Hernandez Maria Del Pilar, Martin Paul, Simkins Jacques
Dr Hernandez is an assistant professor of medicine and Dr Martin is a professor of medicine in the Division of Hepatology at the University of Miami Miller School of Medicine in Miami, Florida. Dr Simkins is an assistant professor of medicine in the Division of Infectious Diseases at the University of Miami Miller School of Medicine.
Gastroenterol Hepatol (N Y). 2015 Nov;11(11):741-53.

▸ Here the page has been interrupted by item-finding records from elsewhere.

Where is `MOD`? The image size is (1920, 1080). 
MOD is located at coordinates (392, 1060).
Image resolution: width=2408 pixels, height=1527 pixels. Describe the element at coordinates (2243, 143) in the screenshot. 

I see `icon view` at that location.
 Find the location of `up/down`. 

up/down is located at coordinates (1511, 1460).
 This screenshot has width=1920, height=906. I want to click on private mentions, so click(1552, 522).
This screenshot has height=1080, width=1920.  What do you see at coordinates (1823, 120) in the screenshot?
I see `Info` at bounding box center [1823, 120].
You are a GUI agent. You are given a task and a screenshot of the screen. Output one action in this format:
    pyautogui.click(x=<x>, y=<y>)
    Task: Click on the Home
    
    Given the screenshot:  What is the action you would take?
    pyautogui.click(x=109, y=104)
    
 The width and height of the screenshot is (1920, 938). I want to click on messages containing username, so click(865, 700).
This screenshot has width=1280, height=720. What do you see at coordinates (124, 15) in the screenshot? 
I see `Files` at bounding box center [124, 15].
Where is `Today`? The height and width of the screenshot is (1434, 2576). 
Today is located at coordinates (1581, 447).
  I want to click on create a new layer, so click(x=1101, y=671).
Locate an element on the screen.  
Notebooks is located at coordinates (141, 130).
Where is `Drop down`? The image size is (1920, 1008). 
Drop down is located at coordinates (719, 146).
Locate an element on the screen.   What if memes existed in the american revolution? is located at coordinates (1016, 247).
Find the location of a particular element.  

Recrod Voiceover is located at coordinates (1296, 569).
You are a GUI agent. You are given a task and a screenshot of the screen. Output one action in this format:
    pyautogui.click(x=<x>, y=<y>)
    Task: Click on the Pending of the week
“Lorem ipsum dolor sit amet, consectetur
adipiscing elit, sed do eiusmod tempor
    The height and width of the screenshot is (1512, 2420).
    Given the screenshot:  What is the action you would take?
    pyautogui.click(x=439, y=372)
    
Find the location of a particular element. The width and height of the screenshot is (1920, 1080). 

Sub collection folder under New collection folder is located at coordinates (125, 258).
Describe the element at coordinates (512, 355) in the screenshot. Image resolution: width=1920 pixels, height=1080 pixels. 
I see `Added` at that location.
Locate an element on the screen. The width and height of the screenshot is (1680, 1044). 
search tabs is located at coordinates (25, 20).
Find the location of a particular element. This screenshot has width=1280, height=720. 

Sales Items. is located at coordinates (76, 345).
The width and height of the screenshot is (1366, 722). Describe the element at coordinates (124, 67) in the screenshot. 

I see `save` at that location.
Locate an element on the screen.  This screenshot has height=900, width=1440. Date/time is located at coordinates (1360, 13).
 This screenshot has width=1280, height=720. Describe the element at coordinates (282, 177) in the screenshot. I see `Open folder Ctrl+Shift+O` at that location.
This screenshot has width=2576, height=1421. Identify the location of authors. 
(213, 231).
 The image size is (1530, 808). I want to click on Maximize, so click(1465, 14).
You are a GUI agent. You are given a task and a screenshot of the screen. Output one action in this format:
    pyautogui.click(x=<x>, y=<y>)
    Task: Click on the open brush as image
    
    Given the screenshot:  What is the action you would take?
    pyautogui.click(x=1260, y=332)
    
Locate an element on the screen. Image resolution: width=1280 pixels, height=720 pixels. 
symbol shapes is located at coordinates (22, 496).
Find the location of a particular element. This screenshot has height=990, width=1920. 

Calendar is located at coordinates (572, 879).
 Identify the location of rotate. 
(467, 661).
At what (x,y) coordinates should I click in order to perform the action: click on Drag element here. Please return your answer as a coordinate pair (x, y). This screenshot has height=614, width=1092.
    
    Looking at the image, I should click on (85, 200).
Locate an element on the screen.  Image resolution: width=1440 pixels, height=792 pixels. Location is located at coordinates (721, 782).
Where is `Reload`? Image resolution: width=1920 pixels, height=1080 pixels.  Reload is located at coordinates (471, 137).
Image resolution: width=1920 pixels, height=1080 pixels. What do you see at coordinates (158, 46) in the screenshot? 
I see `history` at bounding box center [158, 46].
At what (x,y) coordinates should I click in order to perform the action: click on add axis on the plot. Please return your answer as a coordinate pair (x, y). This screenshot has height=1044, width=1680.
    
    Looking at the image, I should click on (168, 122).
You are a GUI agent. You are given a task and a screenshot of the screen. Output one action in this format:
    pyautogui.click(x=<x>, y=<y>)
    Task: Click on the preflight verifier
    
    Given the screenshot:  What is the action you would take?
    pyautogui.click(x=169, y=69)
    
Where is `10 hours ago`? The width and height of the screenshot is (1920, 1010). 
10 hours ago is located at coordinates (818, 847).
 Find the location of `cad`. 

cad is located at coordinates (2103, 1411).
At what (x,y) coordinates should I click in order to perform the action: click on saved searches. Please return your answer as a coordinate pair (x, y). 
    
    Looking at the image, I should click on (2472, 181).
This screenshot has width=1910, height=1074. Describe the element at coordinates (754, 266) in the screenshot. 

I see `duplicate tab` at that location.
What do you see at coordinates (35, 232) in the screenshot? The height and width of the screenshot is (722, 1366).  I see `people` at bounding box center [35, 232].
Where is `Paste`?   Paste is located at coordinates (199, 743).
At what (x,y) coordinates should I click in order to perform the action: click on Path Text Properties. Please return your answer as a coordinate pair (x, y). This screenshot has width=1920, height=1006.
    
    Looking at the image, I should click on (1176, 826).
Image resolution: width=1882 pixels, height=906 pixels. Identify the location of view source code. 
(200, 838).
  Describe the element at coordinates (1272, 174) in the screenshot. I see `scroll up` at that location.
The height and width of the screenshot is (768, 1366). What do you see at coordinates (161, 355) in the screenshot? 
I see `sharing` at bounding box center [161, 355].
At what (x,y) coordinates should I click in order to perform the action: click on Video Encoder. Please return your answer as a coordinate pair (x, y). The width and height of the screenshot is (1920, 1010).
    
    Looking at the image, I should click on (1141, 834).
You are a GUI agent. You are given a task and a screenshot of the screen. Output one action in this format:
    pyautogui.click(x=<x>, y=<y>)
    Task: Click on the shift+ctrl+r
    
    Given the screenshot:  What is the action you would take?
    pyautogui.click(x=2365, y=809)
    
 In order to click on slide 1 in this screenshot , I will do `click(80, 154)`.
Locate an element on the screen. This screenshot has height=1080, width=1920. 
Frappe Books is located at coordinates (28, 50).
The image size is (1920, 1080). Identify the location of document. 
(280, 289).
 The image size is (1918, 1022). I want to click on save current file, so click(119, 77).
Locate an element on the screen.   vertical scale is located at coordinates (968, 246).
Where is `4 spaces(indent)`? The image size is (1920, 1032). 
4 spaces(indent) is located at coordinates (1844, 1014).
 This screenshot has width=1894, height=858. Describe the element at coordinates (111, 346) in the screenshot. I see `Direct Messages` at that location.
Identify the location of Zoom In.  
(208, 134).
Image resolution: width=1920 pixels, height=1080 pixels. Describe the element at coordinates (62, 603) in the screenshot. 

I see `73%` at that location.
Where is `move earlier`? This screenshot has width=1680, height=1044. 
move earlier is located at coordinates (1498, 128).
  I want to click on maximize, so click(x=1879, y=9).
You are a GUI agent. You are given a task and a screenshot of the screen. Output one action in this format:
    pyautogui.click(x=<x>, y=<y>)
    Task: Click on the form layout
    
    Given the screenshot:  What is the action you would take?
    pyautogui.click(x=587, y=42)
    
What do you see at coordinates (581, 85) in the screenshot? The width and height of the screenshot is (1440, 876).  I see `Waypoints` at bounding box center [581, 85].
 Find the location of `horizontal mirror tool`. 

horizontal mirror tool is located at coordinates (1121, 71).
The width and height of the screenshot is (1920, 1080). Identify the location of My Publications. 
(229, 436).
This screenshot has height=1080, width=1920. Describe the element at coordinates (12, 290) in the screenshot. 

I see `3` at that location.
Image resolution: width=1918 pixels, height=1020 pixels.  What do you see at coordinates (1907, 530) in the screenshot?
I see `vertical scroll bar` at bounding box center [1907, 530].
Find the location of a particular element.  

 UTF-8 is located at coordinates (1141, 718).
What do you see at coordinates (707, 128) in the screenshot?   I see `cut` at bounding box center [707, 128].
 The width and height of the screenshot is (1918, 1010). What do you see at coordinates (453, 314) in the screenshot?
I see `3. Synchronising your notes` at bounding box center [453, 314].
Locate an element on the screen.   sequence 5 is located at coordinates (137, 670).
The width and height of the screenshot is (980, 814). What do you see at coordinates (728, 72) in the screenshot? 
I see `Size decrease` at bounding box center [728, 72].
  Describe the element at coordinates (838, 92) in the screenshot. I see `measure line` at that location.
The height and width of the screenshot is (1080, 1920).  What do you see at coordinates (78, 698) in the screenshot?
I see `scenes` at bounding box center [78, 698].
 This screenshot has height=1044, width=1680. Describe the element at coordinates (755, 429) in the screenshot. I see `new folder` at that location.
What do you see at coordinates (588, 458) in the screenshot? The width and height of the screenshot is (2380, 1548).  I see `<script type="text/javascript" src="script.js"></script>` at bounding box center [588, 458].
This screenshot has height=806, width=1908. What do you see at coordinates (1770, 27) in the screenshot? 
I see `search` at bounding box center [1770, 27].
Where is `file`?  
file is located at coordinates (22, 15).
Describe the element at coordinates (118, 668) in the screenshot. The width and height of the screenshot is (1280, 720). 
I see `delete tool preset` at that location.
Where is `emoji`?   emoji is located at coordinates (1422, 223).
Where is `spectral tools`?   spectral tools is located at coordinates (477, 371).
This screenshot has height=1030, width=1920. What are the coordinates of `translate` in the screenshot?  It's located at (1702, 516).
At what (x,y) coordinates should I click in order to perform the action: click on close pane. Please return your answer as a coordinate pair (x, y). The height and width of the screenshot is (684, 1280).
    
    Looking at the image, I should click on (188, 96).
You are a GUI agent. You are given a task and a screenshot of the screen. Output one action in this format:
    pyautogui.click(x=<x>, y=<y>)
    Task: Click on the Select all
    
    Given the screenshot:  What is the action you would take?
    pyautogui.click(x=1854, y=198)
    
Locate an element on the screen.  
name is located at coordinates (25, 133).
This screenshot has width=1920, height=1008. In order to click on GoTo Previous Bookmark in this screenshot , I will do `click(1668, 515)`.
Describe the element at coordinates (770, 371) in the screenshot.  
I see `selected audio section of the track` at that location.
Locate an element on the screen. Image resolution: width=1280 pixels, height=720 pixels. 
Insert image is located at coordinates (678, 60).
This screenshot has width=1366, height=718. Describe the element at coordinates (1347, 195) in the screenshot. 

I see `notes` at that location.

Orthotopic liver transplantation (OLT) is the standard of care for patients with decompensated cirrhosis and for patients with hepatocellular carcinoma. More than 6000 liver transplants are performed annually in the United States. High patient and graft survival rates have been achieved in great part due to the availability of potent immunosuppressive agents. Systemic immunosuppression has rendered the liver recipient susceptible to de novo infections as well as reactivation of preexisting latent infections. Infections occurring during the first month post-OLT are usually nosocomial, donor-derived, or the result of a perioperative complication. The development of opportunistic infections (OIs) such as Aspergillus and the reactivation of latent infections such as Mycobacterium tuberculosis are more frequent 1 to 6 months posttransplant, when the net state of immunosuppression is the highest. Immunosuppressive therapy is tapered 6 to 12 months post-OLT; therefore, infections occurring during that time period and afterward generally resemble those of the general population. Screening strategies applied to determine the risk of an infection after transplantation and the use of prophylactic antimicrobial therapy have reduced the incidence of OIs after OLT. This article will review the various causes of infection post-OLT and the therapies used to manage complications.
原位肝移植(OLT)是失代偿期肝硬化患者和肝细胞癌患者的标准治疗方法。美国每年进行超过6000例肝移植手术。由于强效免疫抑制剂的可用性,患者和移植物的存活率在很大程度上得到了提高。全身免疫抑制使肝移植受者易发生新发感染以及既往潜伏感染的重新激活。OLT术后第一个月内发生的感染通常是医院获得性、供体来源的或围手术期并发症的结果。移植后1至6个月,当免疫抑制的净状态最高时,曲霉菌等机会性感染(OIs)的发生以及结核分枝杆菌等潜伏感染的重新激活更为频繁。OLT术后6至12个月逐渐减少免疫抑制治疗;因此,在此期间及之后发生的感染通常与普通人群的感染相似。用于确定移植后感染风险的筛查策略以及预防性抗菌治疗的使用降低了OLT后OIs的发生率。本文将综述OLT后感染的各种原因以及用于处理并发症的治疗方法。